Q. To what extent do you see the current geopolitical risks in the Middle East having an impact on the Saudi economy and its sovereign credit rating?
It is always difficult to speculate about things like armed conflicts. But we have said as part of our recent research on Saudi that clearly that would be a potential negative impact on the rating. If there was a significant geopolitical military escalation in the region that had spillover effects into the Saudi economy - it’s certainly not our central case, it’s not something that we are expecting to happen – but obviously given heightened tensions in parts of the region including Syria, it is something that we have to take into consideration.
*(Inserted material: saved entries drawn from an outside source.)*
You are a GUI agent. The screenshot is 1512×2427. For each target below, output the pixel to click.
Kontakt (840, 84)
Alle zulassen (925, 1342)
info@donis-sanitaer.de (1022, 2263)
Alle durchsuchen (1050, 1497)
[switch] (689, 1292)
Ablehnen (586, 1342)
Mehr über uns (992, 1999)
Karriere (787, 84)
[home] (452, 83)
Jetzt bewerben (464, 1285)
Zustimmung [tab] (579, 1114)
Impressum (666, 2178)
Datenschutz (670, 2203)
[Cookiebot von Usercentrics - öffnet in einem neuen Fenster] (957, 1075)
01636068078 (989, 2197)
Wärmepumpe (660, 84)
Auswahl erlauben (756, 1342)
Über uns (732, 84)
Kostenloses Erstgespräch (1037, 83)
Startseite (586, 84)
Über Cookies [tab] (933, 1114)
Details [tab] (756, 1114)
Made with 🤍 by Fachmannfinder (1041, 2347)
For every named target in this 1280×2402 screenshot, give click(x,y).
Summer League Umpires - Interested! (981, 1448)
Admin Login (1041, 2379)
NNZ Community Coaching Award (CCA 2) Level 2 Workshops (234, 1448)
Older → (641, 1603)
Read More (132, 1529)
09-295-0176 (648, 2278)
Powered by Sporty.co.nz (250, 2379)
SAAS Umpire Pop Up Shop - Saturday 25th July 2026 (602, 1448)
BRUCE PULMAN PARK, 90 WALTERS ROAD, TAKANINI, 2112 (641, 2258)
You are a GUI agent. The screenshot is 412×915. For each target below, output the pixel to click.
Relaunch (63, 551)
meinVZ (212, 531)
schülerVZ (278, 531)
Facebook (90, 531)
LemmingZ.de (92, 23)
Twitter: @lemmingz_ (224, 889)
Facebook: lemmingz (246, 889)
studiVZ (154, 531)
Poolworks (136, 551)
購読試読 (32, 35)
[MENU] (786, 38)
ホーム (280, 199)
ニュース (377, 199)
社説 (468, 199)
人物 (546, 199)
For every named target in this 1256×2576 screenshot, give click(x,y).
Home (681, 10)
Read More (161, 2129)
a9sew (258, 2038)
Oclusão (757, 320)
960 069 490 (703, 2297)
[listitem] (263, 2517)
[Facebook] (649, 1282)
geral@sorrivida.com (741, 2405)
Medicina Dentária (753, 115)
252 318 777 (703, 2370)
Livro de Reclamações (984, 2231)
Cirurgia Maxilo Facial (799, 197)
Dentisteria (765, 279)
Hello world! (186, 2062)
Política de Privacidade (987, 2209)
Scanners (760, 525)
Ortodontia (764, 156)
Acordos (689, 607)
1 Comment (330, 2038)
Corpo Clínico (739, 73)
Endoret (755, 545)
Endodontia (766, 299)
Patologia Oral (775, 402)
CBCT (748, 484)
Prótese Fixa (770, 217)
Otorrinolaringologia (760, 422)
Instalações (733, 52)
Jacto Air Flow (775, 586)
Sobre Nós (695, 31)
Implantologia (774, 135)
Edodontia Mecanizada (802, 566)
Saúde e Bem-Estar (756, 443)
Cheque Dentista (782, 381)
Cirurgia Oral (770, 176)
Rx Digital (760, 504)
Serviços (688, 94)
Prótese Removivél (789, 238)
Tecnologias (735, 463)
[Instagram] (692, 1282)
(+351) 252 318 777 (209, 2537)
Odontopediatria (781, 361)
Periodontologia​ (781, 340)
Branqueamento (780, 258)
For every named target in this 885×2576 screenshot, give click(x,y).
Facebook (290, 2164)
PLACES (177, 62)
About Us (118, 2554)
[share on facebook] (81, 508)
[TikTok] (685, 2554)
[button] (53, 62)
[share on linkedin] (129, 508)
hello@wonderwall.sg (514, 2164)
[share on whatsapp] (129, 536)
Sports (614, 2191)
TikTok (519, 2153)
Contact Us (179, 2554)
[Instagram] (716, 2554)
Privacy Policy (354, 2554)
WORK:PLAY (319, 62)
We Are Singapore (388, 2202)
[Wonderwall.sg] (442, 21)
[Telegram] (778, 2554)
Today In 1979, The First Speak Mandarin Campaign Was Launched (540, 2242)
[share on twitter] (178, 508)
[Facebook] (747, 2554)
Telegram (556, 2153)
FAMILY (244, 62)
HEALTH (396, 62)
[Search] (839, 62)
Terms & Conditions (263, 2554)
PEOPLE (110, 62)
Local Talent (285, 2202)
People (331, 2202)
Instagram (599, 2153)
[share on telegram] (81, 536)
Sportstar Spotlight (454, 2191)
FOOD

But it’s certainly not our base case.
Q. What impact on the economy and your assessment of the ratings would there be if Saudi Arabia opened up its stock markets to foreign investment?
I think that would be kind of a symptom of an ongoing policy direction of opening the economy. In itself, I don’t think it would have any impact on our rating or our outlook. But it would be potentially another positive signal that Saudi is open for business and that it’s looking to attract inflows of capital and increase its level of interaction with other financial markets.